In 1693, France was in the grip of a severe monetary and economic crisis, a direct consequence of King Louis XIV's relentless foreign wars, most notably the ongoing Nine Years' War (1688-1697). The state's finances were exhausted by the colossal cost of maintaining Europe's largest army and funding widespread military campaigns. To meet these obligations, the government, under Finance Minister Pontchartrain, resorted to desperate measures, including the sale of offices, borrowing at exorbitant rates, and most critically, the systematic debasement of the coinage.
This deliberate debasement took the form of repeated
augmentations and
diminutions: the official face value of existing gold and silver coins was arbitrarily raised by royal edict to draw more coin into the treasury, only to be later lowered to profit the crown when it re-minted them. Simultaneously, the mint began striking new coins with the same face value but containing significantly less precious metal. This practice shattered public confidence, as people hoarded old, full-weight coins (Gresham's Law in action) and the value of the currency became wildly unstable. The scarcity of sound money crippled commerce, while prices, particularly for grain, soared.

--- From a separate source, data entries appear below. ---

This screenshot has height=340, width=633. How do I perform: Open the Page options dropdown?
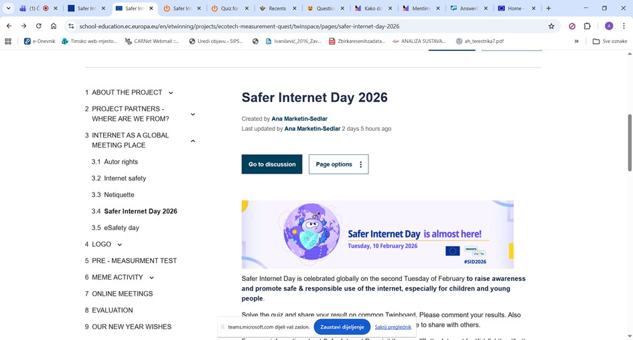click(338, 164)
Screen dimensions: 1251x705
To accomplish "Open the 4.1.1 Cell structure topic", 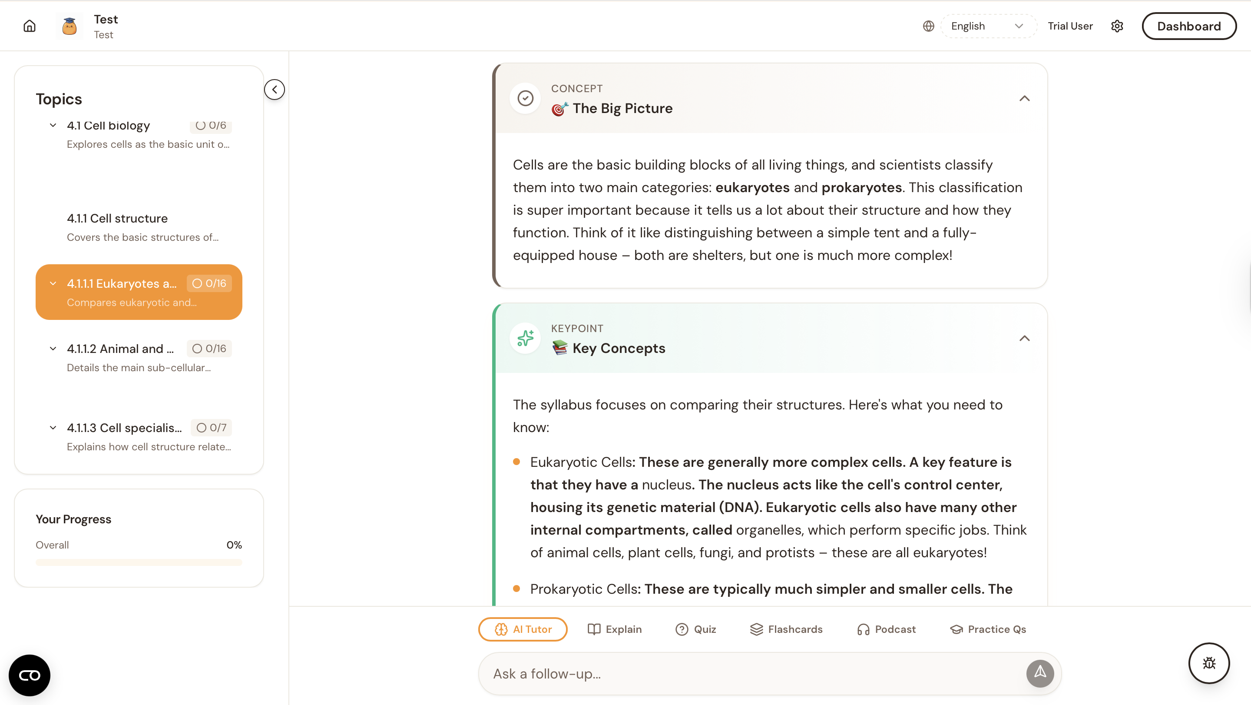I will tap(117, 218).
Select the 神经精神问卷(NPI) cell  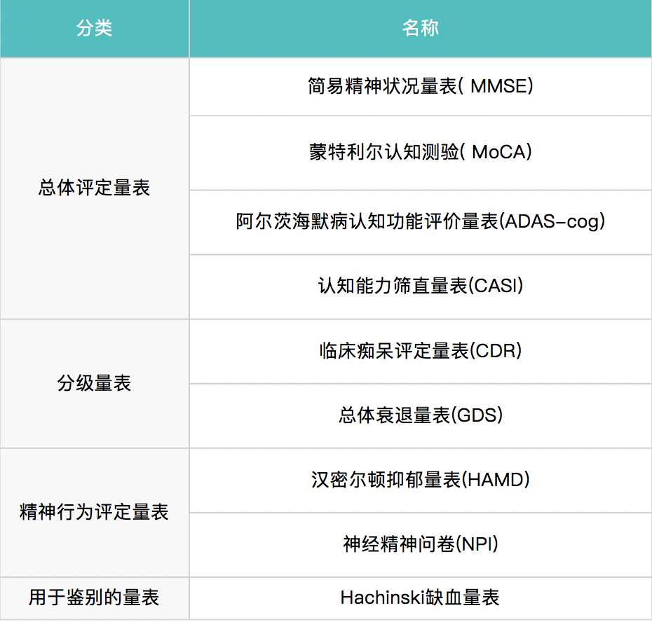[x=419, y=544]
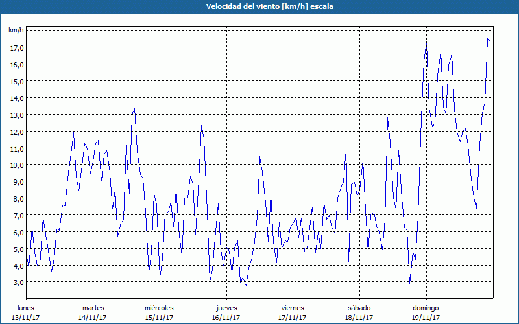Select the 17,0 y-axis value
Screen dimensions: 519x324
(x=17, y=47)
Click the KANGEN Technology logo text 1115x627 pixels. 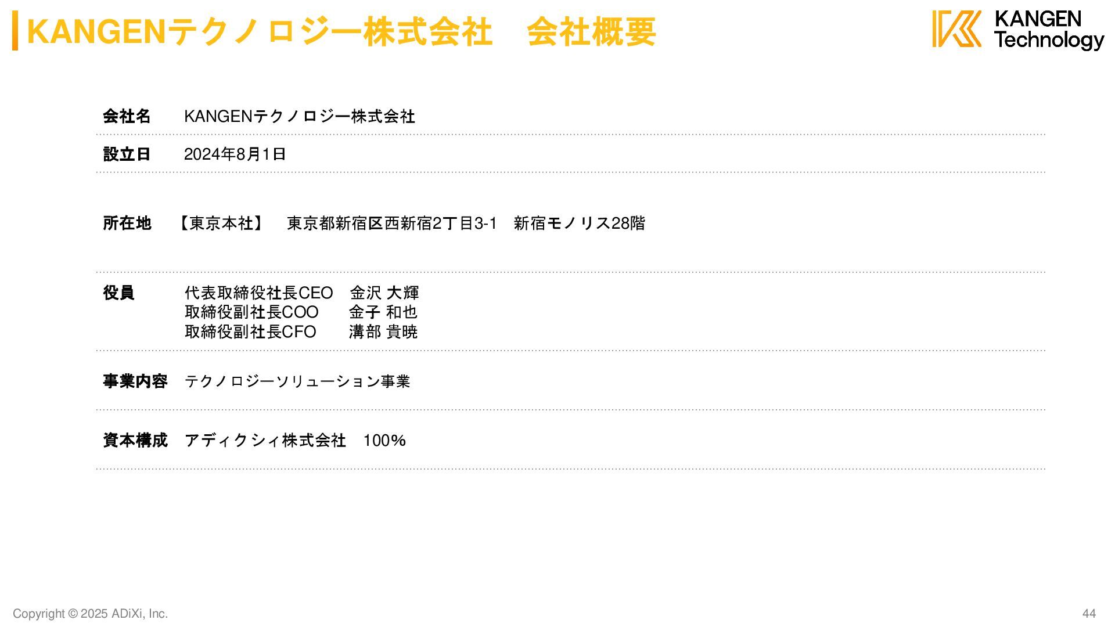click(x=1049, y=30)
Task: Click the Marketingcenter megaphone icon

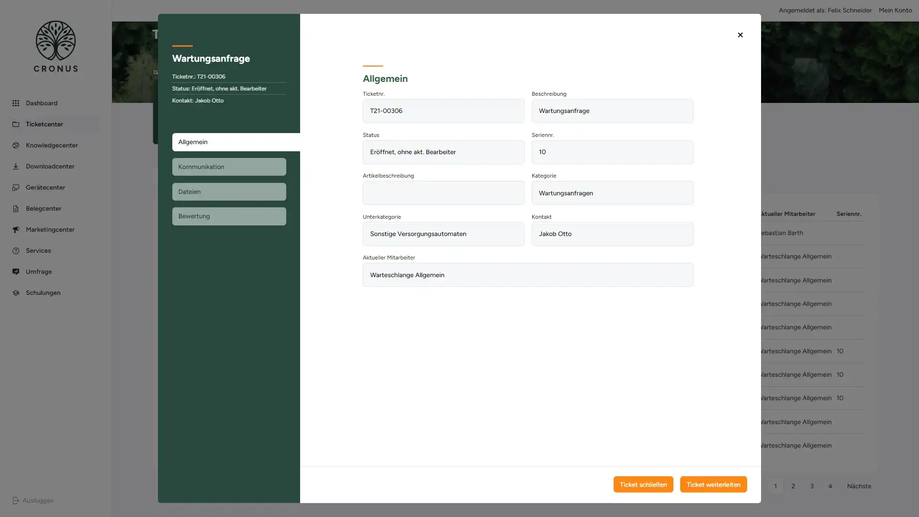Action: click(16, 230)
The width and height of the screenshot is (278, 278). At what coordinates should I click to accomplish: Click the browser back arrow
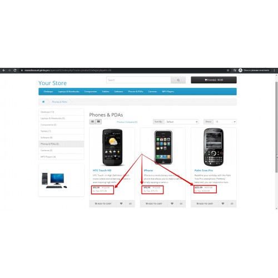4,71
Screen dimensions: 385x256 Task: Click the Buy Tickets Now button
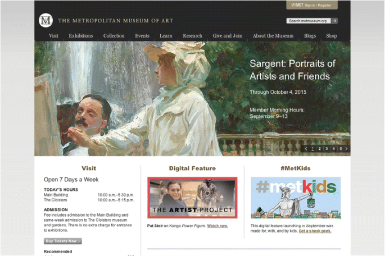coord(63,241)
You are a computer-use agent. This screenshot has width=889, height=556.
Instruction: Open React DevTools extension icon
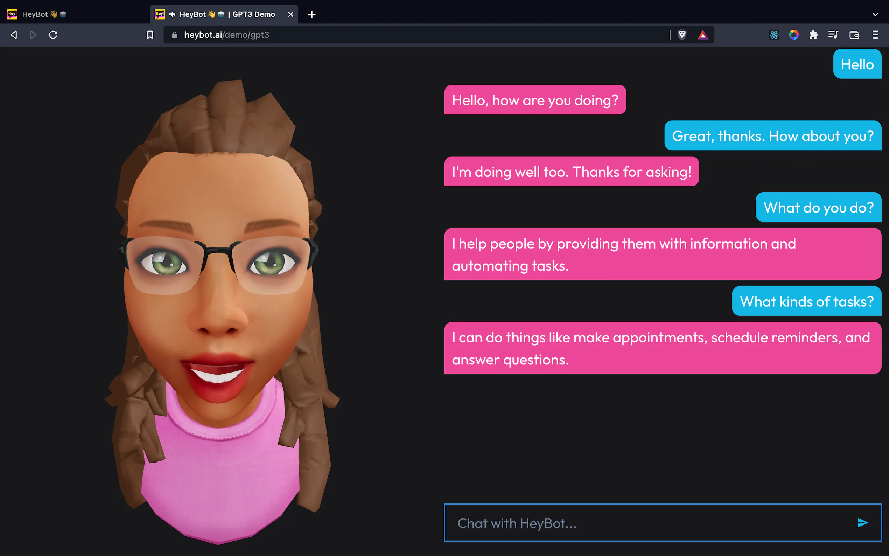tap(774, 35)
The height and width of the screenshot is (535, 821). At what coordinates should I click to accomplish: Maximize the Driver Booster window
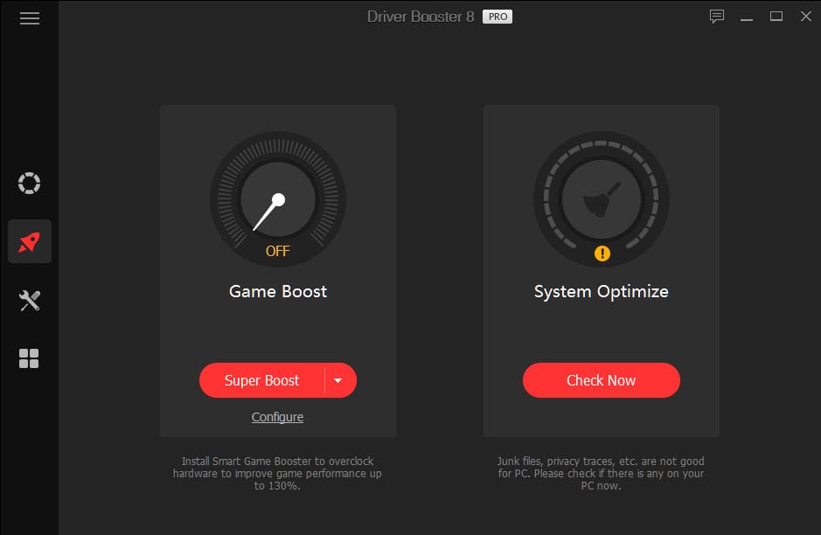[x=776, y=17]
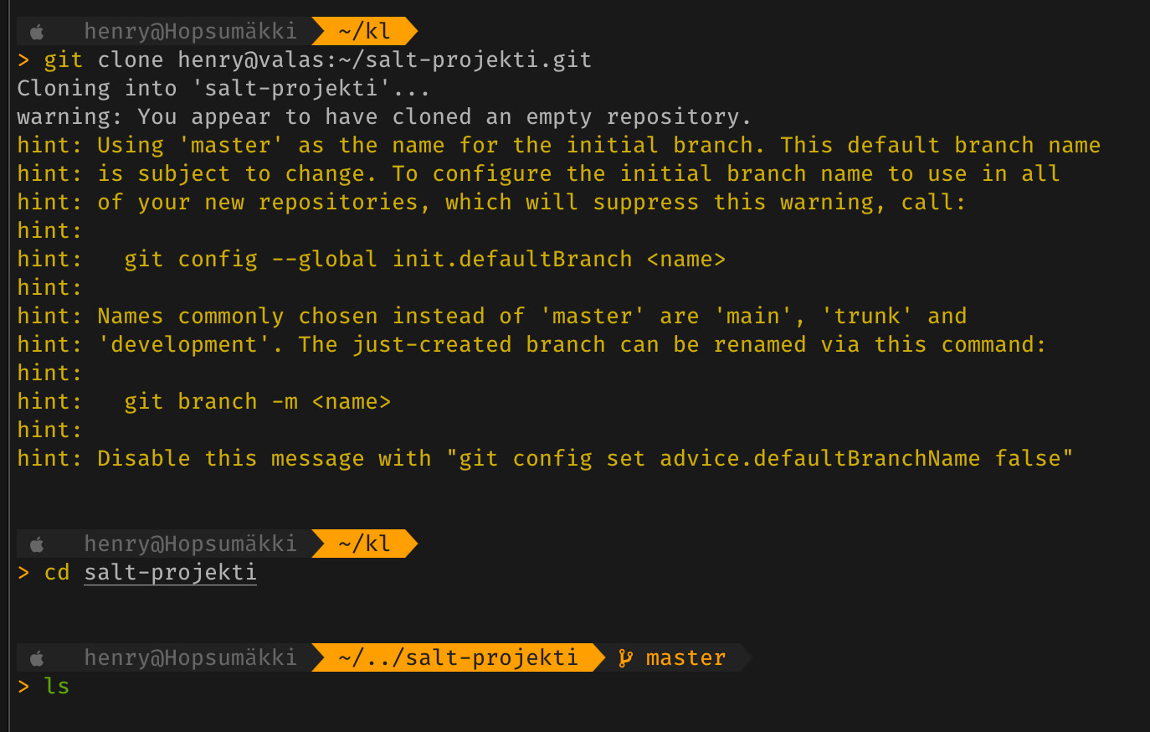Click the Apple logo before the cd command
Viewport: 1150px width, 732px height.
[37, 544]
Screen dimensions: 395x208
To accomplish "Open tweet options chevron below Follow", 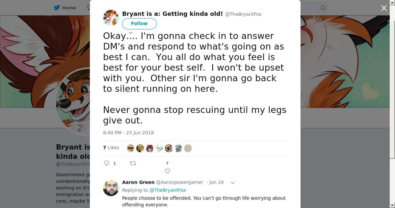I will (131, 33).
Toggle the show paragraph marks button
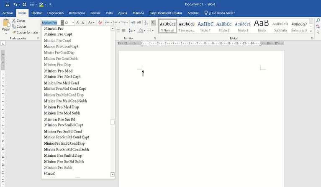 (153, 23)
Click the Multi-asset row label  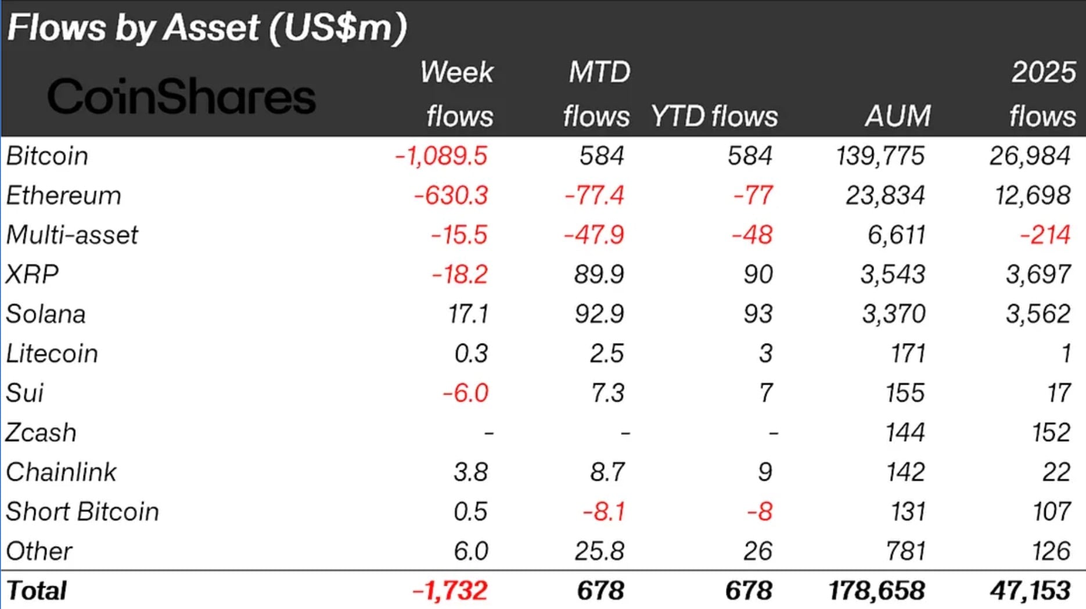pos(73,235)
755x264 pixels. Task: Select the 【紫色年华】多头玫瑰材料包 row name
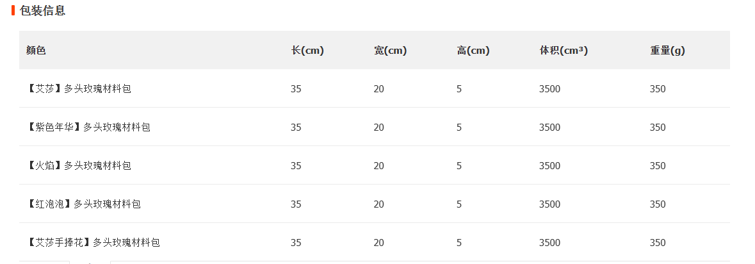[88, 128]
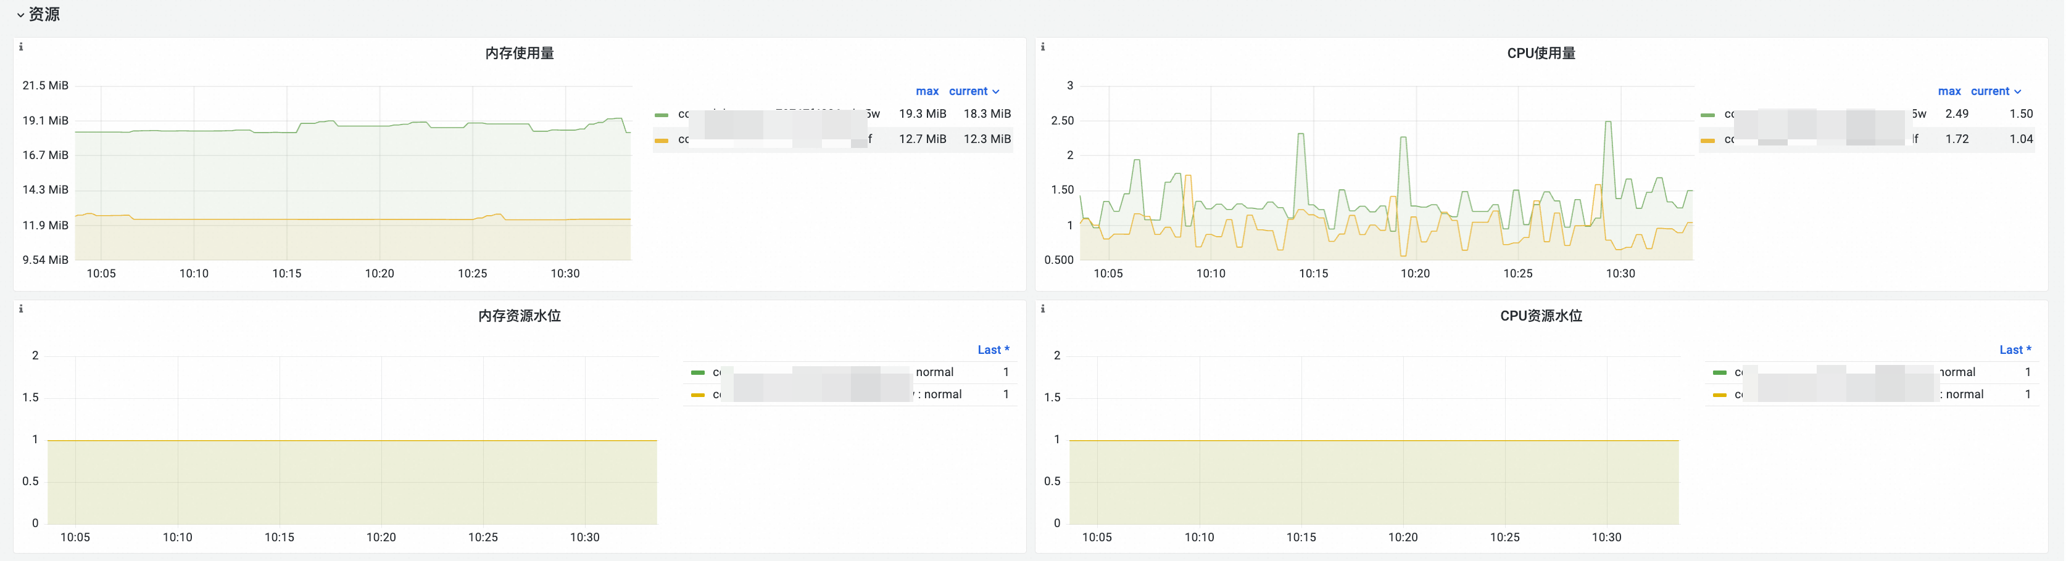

The situation was catastrophically compounded in 1693 by a harvest failure, leading to a devastating famine that killed an estimated two million people. The monetary chaos amplified the economic distress, as wages paid in debased coin bought less and less food. Thus, the currency crisis of 1693 was not an isolated financial event but a key component of a "general crisis" encompassing war finance, agricultural collapse, and immense human suffering, exposing the severe limitations of the Sun King's absolutist state when pushed beyond its fiscal means.